## Dataset entries
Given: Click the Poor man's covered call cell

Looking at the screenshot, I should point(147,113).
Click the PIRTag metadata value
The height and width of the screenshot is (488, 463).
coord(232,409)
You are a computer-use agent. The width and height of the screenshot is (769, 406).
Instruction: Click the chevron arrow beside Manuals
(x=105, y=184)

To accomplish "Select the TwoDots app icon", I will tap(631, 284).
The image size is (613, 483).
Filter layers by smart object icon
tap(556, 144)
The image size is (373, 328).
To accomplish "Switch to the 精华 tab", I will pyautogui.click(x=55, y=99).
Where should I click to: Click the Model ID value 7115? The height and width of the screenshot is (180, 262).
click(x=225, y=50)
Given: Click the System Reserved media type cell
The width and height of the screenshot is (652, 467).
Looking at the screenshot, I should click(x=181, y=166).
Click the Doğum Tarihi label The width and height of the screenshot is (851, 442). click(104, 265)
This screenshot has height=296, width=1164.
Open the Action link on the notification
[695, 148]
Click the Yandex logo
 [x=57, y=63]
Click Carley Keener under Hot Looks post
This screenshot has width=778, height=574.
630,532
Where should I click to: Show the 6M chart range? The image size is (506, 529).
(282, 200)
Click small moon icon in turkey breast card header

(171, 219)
--
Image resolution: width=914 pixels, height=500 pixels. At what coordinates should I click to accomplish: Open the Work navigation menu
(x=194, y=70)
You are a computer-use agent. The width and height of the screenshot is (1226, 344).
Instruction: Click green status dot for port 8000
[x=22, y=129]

## WORK REQUEST
Your answer should be every line above that contains the word "computer".

## ANSWER BOX
You are a computer-use agent. The width and height of the screenshot is (769, 406).
You are a computer-use agent. The width and height of the screenshot is (1226, 344).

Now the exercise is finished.